In 2000, when she and her husband returned to the area, Blackwell became an ADN instructor at OCtech.
“I started as a medical-surgical instructor,” she said. “Mrs. Delura Knight had been a teacher of mine and so had Connie Varn, so I knew them well. I always had the utmost respect for them. Everybody was warm and welcoming.
“When Mrs. Knight left, she was dean and program coordinator for nursing. When I became dean, Connie Varn became the program coordinator. We worked together to separate job duties. It was a smooth transition. We have worked very well together, both loving the ADN program.”
With her new title, Blackwell became head of not only the college’s nursing program, but its many health science programs, as well.
“I’ve always had a lot of respect for the radiologic technicians, respiratory therapists, physical therapist assistants, medical assistants and patient care technicians,” she said. “Our health programs have always been high quality. When I took this job, it gave me a wonderful opportunity to work with those program coordinators and faculty to grow their programs. It has been one of the most rewarding experiences of my life.
“There is a need for all of healthcare. Nursing is only one piece of it.”
Blackwell said much of the division’s success is due to the support of the college’s administration, namely Dr. Tobin and Vice President for Academic Affairs Donna Elmore.
“They are a great part of the strength of OCtech,” she said. “Nobody could have been more supportive of our programs. They are visionaries who have a commitment to excellence.”
Of course, Blackwell said she will miss the students. “They have been the greatest reward,” she said. “What more could you ask for in life than to have a job that has afforded the opportunity to make a difference in lives? I would hope that everybody has the opportunity to go away from a lifetime of work feeling so positive about it.”
Making a difference is the reason Blackwell’s granddaughter, Cierra Bell, decided to follow in her grandmother’s footsteps. Bell graduated from OCtech’s ADN program in May.

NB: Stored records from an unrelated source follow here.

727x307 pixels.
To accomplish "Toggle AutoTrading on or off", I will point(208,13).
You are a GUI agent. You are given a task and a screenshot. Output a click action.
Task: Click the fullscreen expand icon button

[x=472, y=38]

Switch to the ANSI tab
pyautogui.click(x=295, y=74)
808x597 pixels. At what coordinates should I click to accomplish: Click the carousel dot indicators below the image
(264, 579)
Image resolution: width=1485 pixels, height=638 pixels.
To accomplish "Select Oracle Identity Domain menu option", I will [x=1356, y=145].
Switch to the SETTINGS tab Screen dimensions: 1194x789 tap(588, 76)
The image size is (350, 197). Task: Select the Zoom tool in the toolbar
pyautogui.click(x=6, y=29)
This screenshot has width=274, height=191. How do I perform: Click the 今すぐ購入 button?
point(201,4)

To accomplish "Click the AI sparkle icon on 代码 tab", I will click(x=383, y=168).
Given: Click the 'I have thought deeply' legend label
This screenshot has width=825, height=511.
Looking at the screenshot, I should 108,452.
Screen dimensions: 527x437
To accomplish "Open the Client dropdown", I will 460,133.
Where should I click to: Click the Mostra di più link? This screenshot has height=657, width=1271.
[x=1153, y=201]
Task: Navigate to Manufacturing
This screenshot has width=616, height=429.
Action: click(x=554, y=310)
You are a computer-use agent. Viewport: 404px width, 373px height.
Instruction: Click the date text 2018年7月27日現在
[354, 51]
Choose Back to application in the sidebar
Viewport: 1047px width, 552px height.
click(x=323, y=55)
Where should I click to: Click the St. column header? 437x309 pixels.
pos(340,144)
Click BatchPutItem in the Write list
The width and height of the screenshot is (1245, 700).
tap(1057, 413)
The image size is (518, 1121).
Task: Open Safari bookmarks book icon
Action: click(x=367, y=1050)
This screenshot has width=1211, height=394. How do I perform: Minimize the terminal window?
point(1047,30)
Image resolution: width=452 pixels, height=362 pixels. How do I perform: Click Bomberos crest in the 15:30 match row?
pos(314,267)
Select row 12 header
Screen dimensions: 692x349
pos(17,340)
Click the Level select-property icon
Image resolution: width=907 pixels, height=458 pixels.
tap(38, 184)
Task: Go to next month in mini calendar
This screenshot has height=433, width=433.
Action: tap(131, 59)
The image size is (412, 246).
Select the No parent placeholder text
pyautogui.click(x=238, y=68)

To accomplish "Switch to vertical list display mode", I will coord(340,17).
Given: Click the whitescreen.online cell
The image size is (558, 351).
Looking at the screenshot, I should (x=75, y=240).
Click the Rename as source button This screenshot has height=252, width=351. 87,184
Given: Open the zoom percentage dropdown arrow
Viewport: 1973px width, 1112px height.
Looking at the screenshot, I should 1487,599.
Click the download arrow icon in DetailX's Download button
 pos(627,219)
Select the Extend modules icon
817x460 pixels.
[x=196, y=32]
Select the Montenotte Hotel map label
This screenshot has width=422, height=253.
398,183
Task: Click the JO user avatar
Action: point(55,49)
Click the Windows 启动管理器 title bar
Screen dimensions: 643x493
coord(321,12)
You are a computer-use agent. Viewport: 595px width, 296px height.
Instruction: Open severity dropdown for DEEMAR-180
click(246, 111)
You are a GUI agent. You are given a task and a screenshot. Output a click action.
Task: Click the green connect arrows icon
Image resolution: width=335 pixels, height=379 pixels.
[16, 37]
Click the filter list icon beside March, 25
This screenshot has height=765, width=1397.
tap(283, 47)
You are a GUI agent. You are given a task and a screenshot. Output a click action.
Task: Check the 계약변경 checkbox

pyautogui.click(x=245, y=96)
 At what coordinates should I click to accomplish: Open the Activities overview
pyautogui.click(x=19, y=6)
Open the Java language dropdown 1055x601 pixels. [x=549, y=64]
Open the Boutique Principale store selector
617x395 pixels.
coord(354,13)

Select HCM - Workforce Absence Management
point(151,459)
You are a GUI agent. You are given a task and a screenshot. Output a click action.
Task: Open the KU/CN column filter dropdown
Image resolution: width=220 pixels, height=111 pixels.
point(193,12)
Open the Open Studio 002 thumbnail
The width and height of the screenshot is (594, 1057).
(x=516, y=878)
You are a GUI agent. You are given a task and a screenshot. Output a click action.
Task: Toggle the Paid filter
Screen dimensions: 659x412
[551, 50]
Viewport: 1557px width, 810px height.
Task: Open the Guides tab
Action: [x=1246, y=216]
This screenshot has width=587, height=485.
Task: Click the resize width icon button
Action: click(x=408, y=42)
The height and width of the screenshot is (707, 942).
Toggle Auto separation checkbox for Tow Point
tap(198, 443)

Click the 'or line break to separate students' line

“As my journey seems to have ended, hers is beginning. That’s a special thing,” Blackwell said. “But I think the most special piece of it all is it’s not just her – it’s all of the students over the years. You share more than just nursing education with them. You share compassion and caring, and they’re with you in the classroom and clinical settings and discover what a nurse should be. It’s like a part of my philosophy of nursing will always be with them. And that’s really gratifying.”
Blackwell said she considers herself blessed to have worked at a place with such a loving and supportive work family.
“We all have the same goals for our students, the same quality of instruction and the same pride in the college,” she said. “I will miss the people who come together to make it happen at OCtech.
“I am not sure what I want to do in retirement. It is more than enough to have had a career that allowed so many to touch my life in such a wonderful and lasting way. I’ll figure retirement out, but if it’s just half as rewarding an experience as I’ve had over these years, I’ll be satisfied.”